Seventy-Five Views of the Golden Gate Bridge
These images are selected from a larger work-in-progress titled “Seventy-Five Views of the Golden Gate Bridge”—a collection of black and white photographs inspired by the Japanese artist Hokusai’s, “Thirty-Six Views of Mount Fuji.” Following in Hokusai’s footsteps, I’ seek to capture the Golden Gate Bridge in a variety of seasons and weathers and moods.
I often tell myself that the Golden Gate Bridge is like a marvelous movie star with an unlimited wardrobe: she uses the fog as evening gowns, clouds as hairstyles, and the waves as her high-heeled shoes. As the wind continually shifts her garments, I do my best to capture the show.

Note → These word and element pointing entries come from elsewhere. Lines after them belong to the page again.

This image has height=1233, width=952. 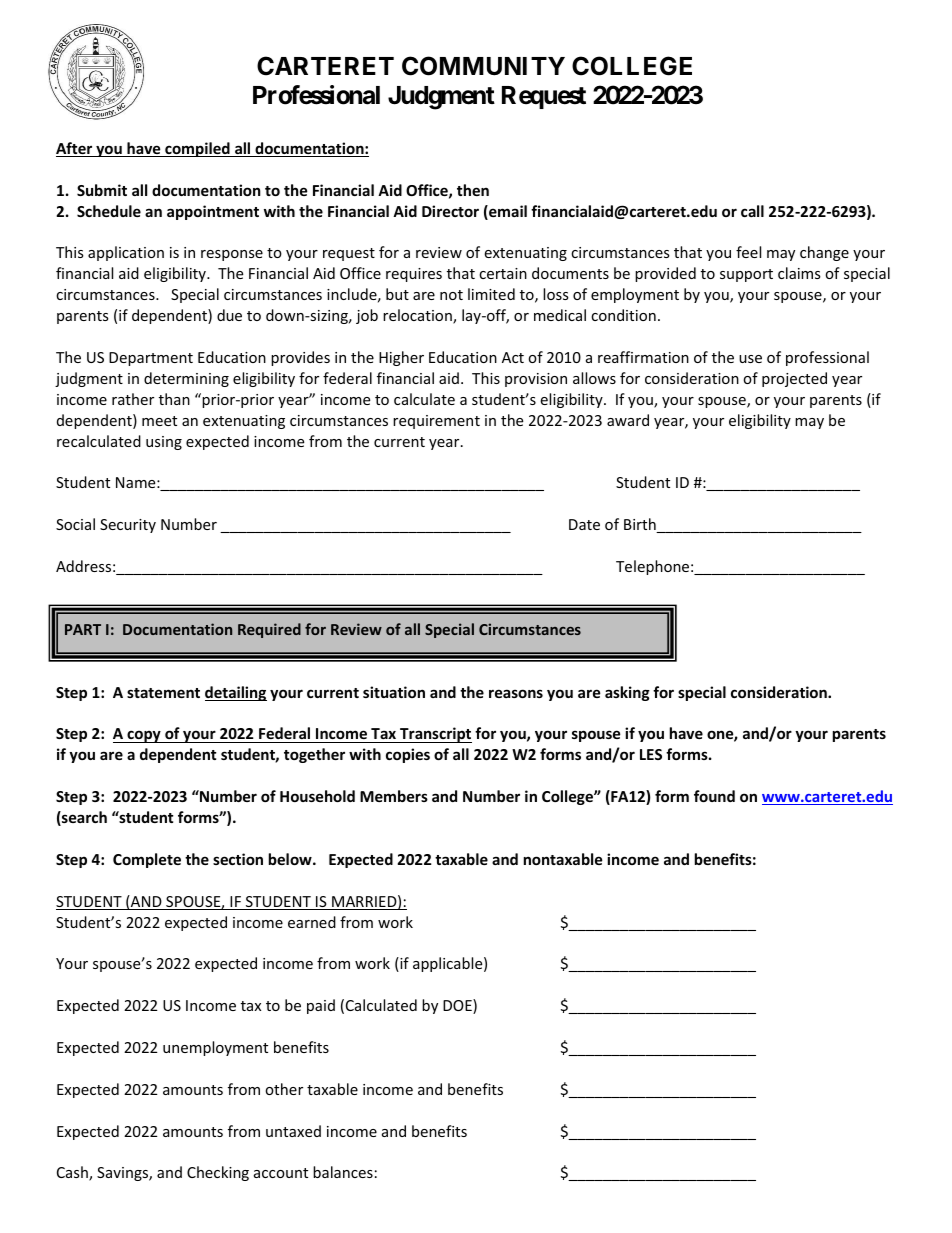 I want to click on projected, so click(x=794, y=379).
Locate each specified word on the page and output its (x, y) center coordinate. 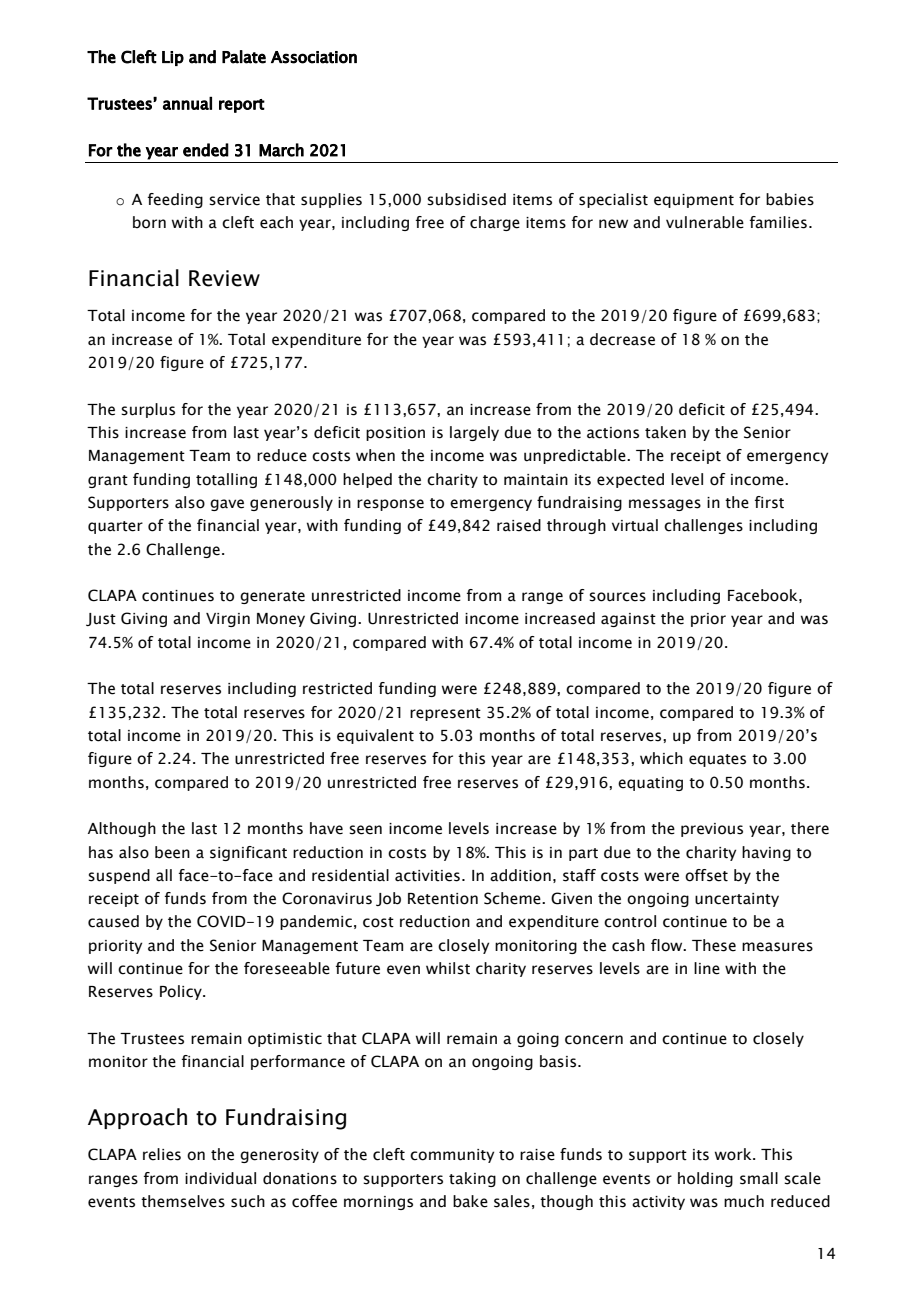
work (734, 1154)
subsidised (466, 199)
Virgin (228, 620)
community (452, 1156)
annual (187, 103)
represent (445, 714)
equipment (694, 201)
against (628, 620)
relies (162, 1154)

Shooting the Bridge, I have run into many hidden challenges as well. Often the fog, wind, and stinging rain are so cold that I feel like I’m working in snow country. It’s almost as if the bridge has her own private weather systems, which she swirls and commands to protect her secrets long before I can even finish setting up my tripod. Even something as simple as getting permission to access the bridge often seems like an insuperable task, whether I’m dealing the City or with private home and office owners who sharing views of the bridge from their windows.
Most challenging of all, the Golden Gate Bridge is among the most frequently-photographed landmarks on earth: how then can I find fresh ways to capture her timeless beauty? This in turn means learning how to see the Golden Gate itself with fresh eyes—to transform a postcard landmark admired by millions into revelations frozen in time.